* [TRY IT] Return copies of the lines below that mention "computer".

* [DATA RECORDS]
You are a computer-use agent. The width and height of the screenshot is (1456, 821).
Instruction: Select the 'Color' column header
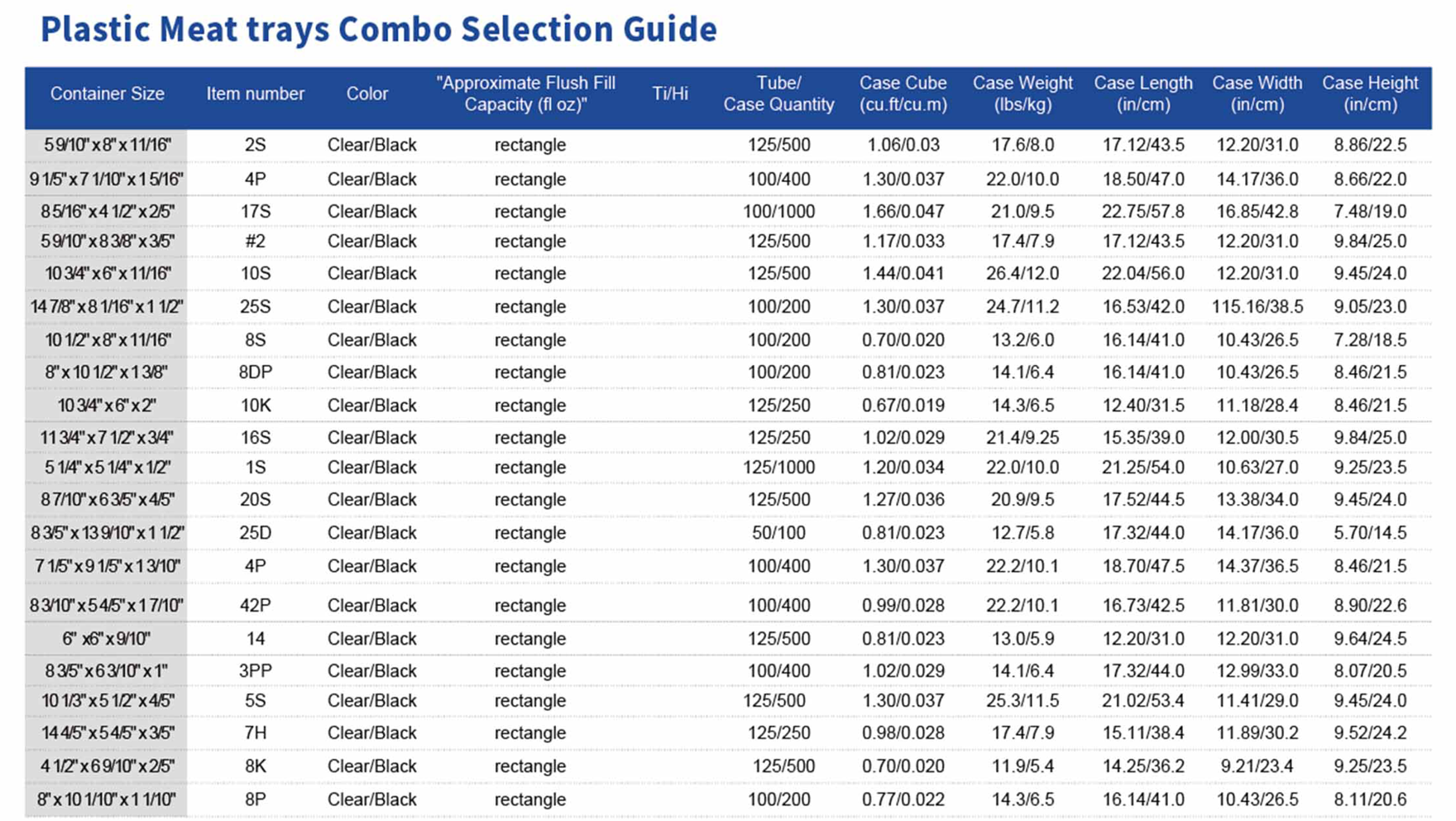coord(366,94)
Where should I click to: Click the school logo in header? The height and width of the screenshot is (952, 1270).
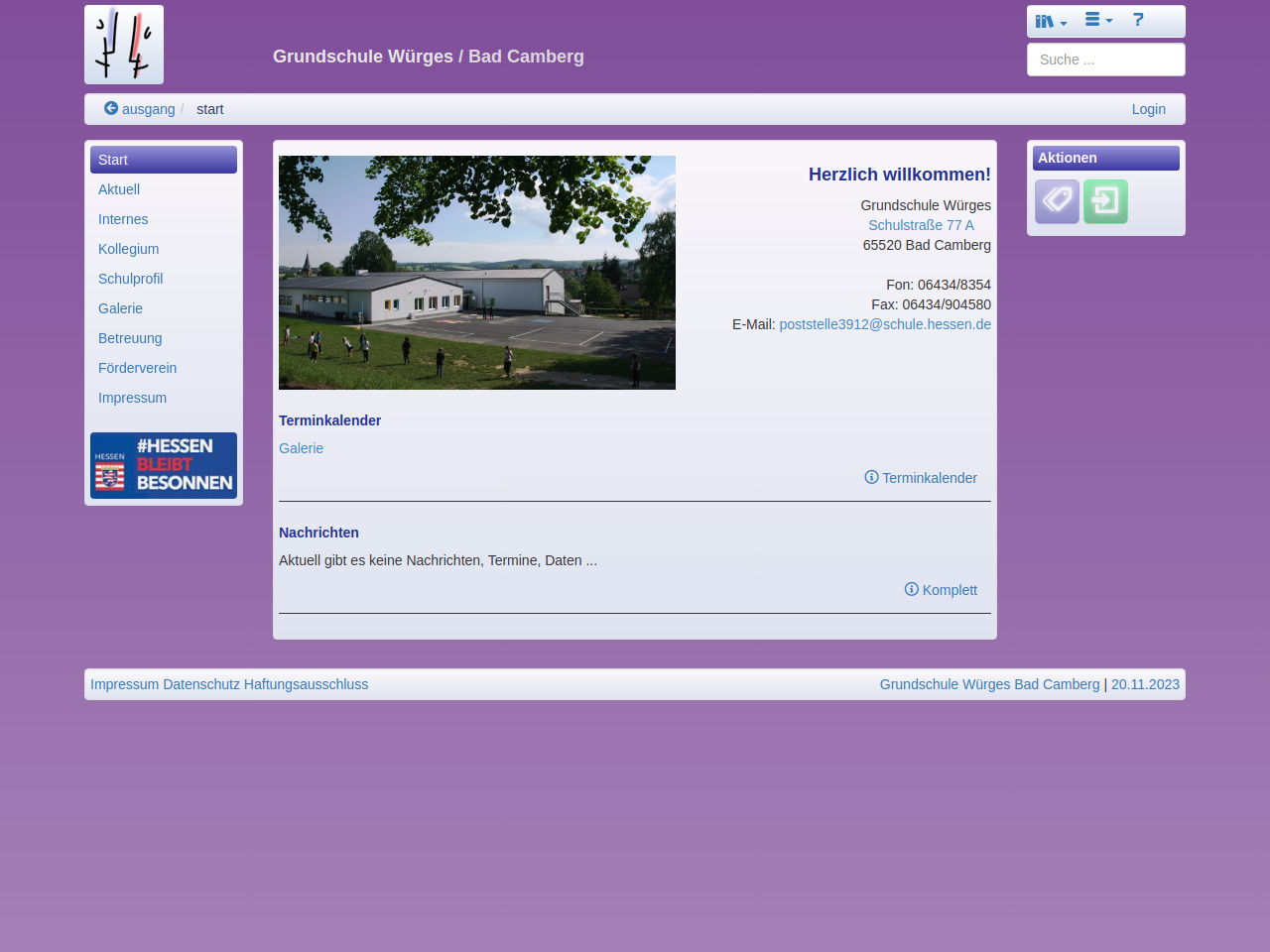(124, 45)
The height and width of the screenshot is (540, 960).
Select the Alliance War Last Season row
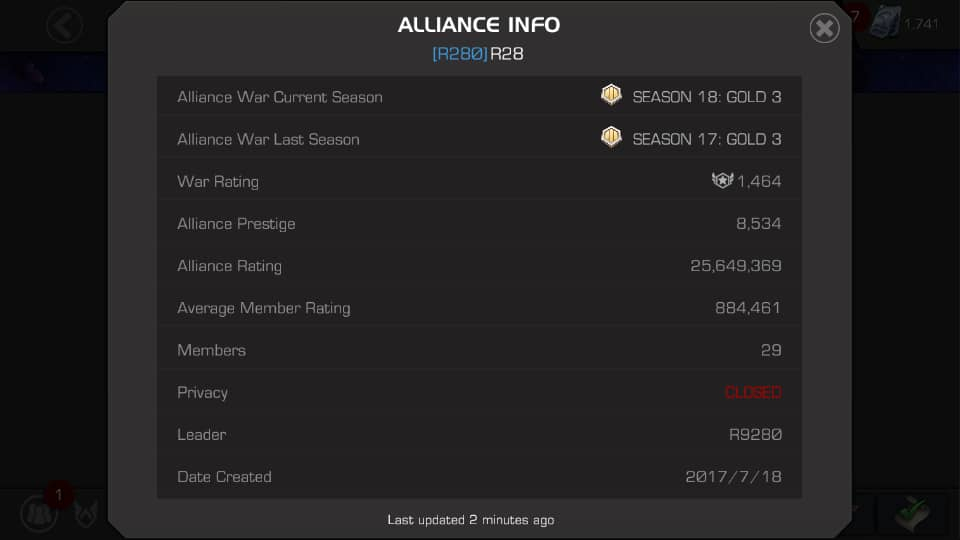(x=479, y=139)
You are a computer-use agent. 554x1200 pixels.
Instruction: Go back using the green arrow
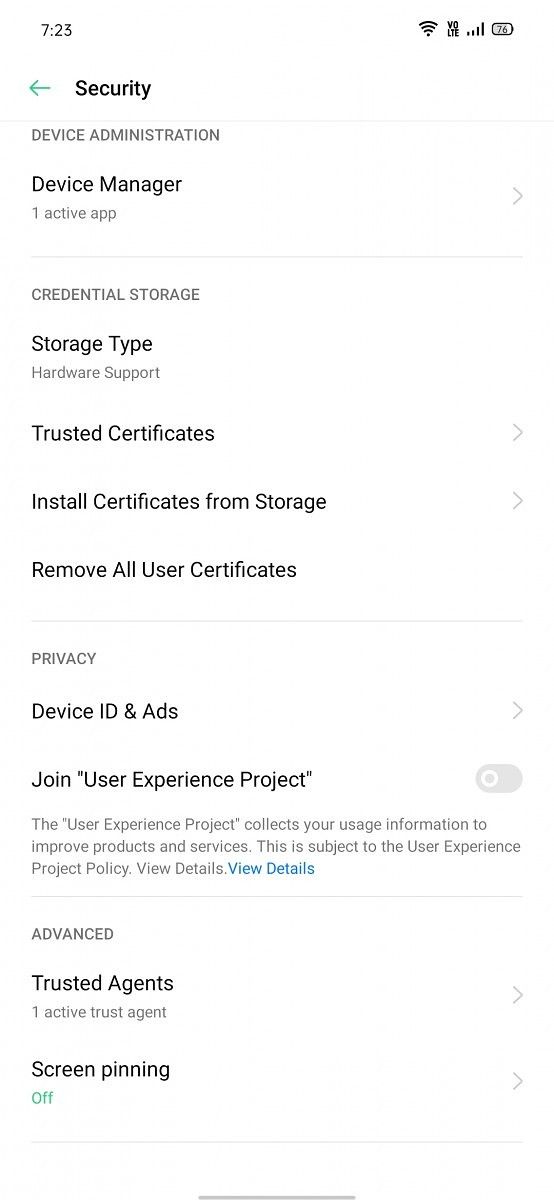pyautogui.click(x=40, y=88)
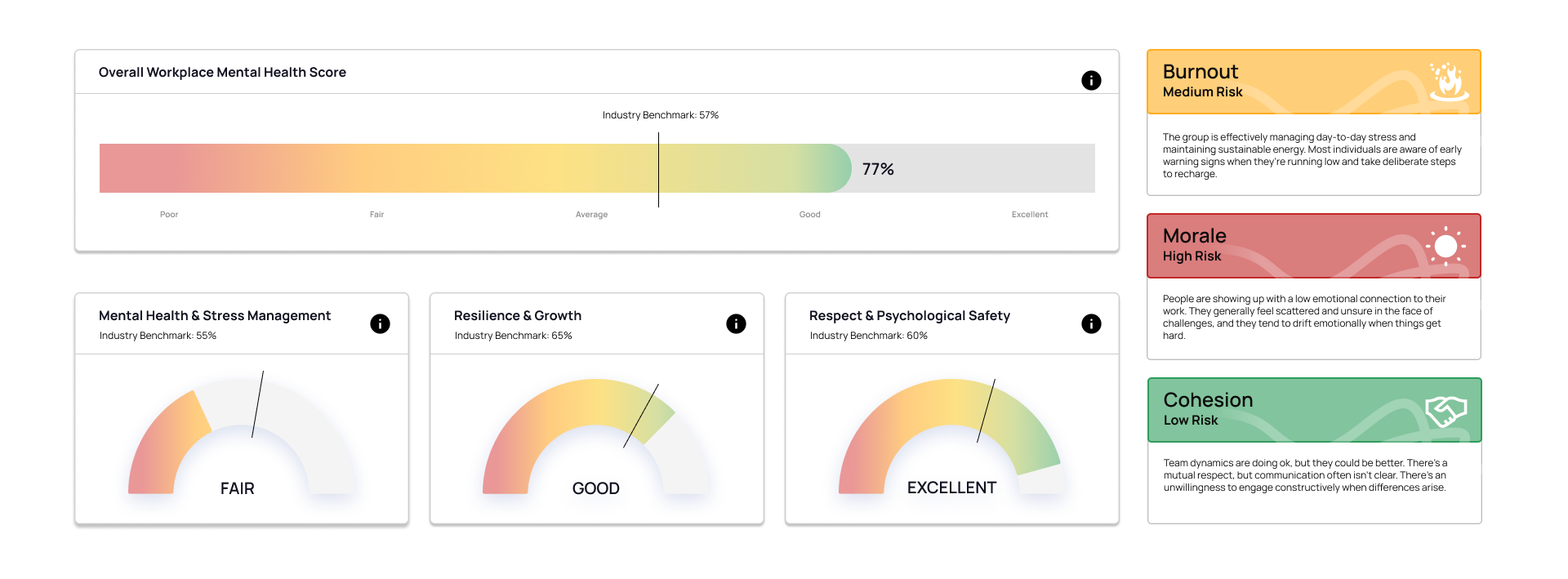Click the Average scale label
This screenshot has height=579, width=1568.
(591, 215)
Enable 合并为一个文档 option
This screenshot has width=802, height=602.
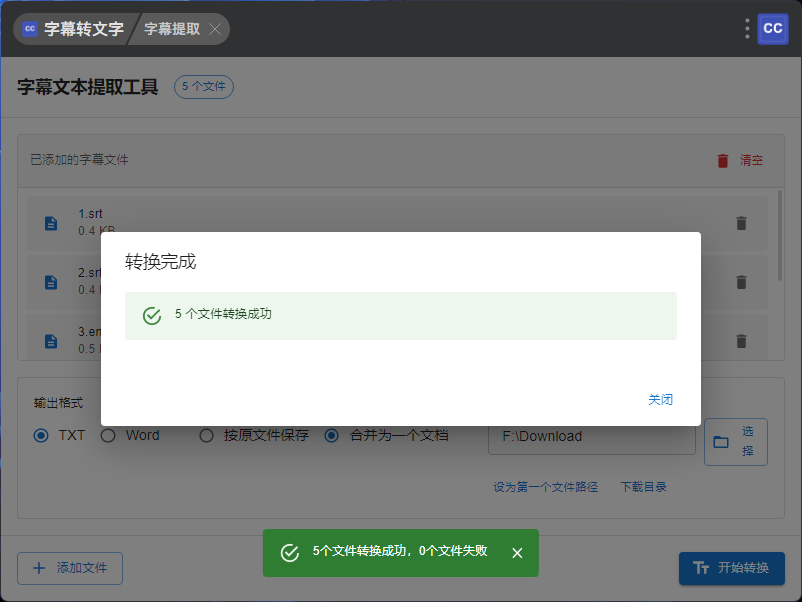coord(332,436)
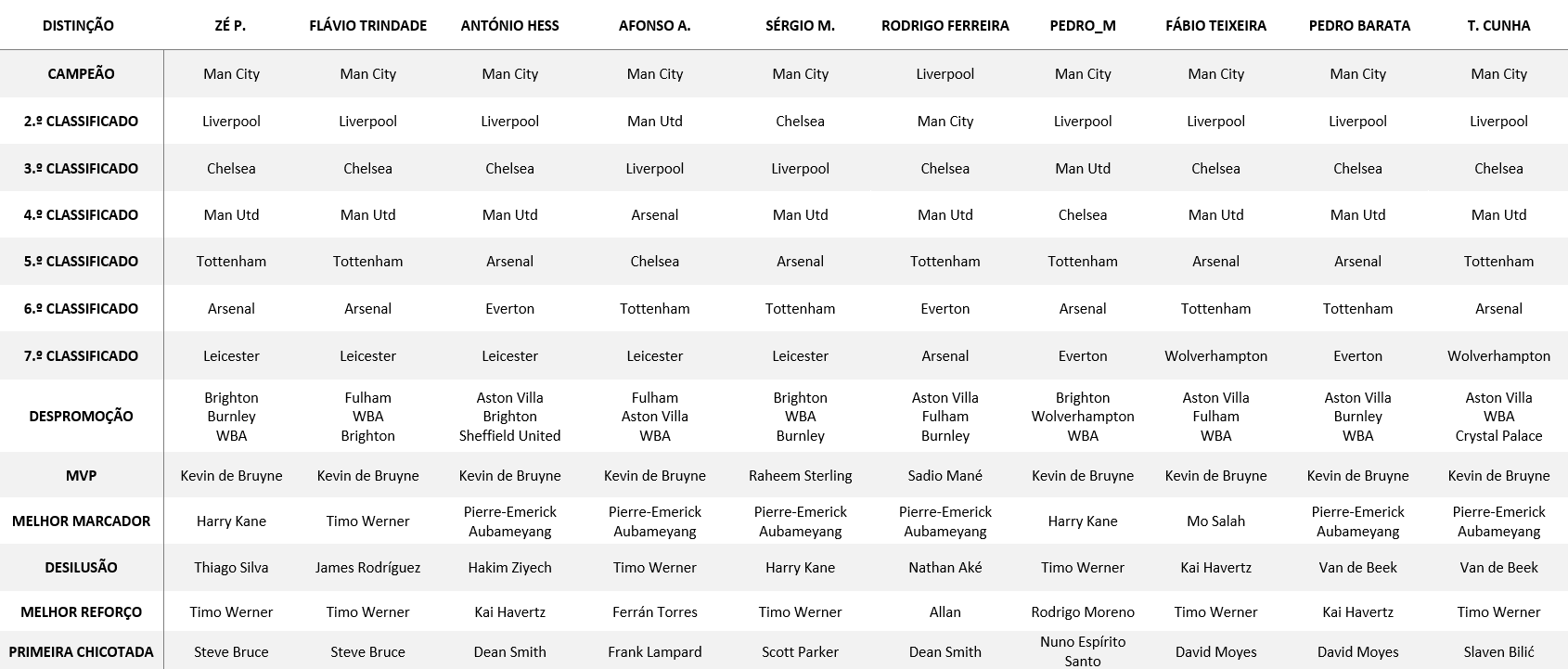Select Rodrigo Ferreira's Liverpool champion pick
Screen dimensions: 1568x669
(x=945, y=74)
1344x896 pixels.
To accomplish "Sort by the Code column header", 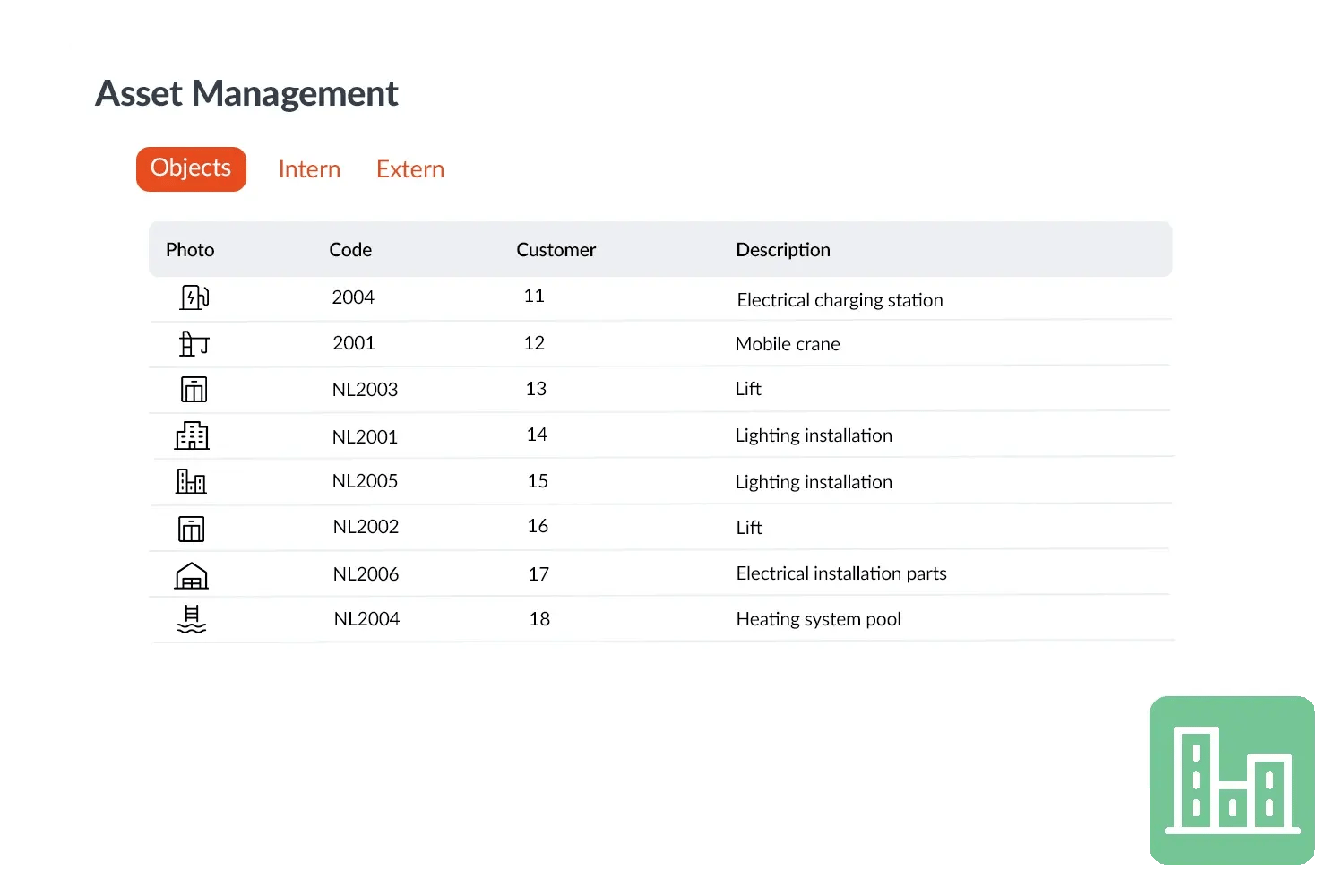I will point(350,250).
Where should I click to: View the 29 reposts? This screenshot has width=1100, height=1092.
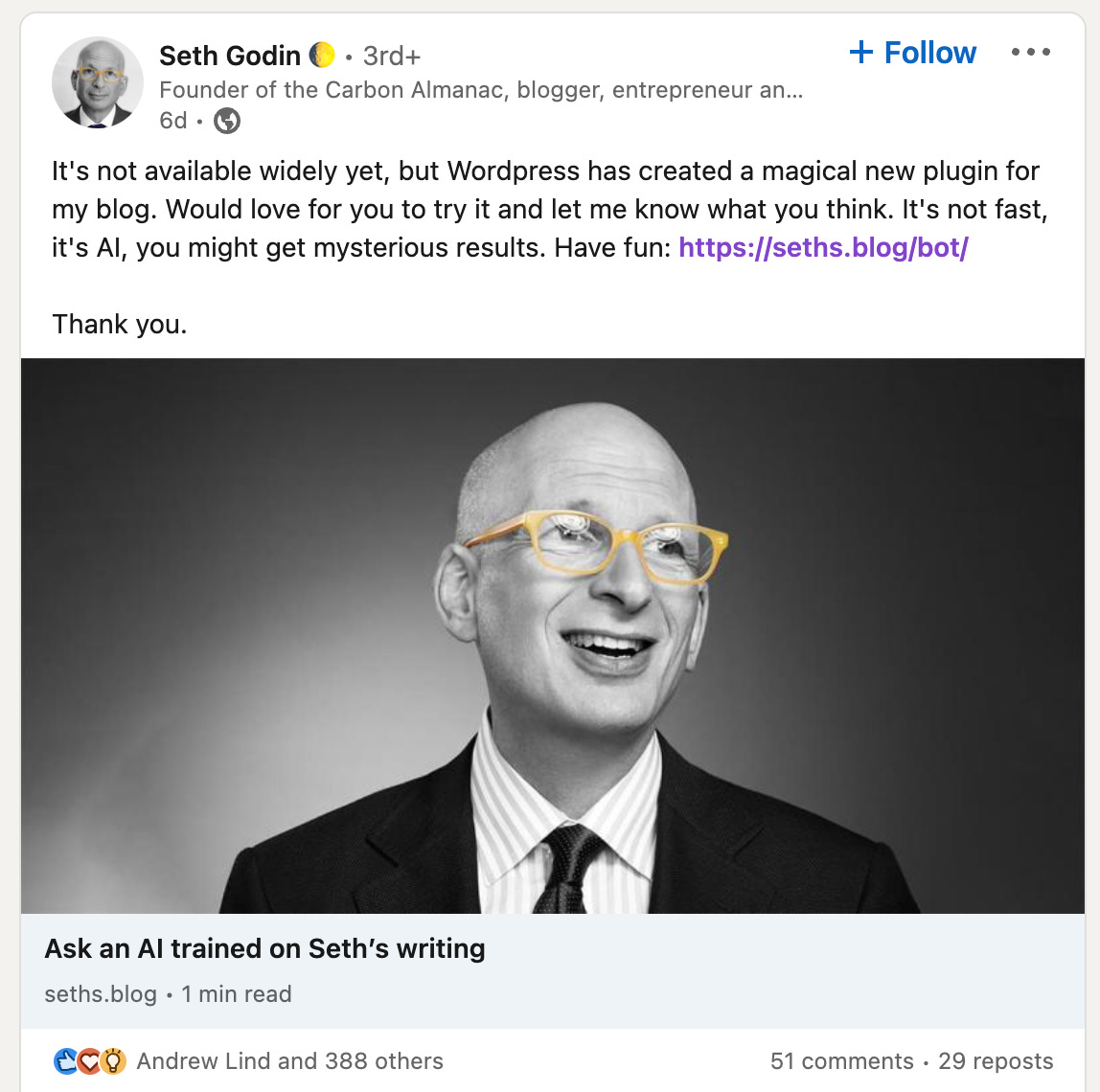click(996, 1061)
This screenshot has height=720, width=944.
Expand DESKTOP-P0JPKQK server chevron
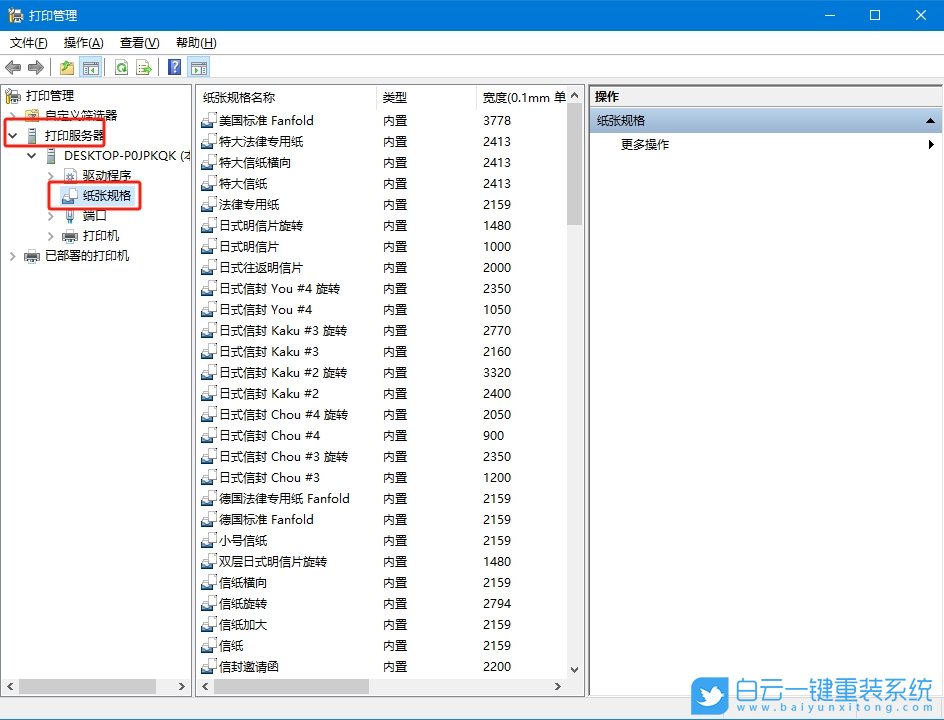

* [RESULT OF THIS TASK]
You are a computer-use agent. The width and height of the screenshot is (1456, 821).
You are a computer-use agent. 554x1200 pixels.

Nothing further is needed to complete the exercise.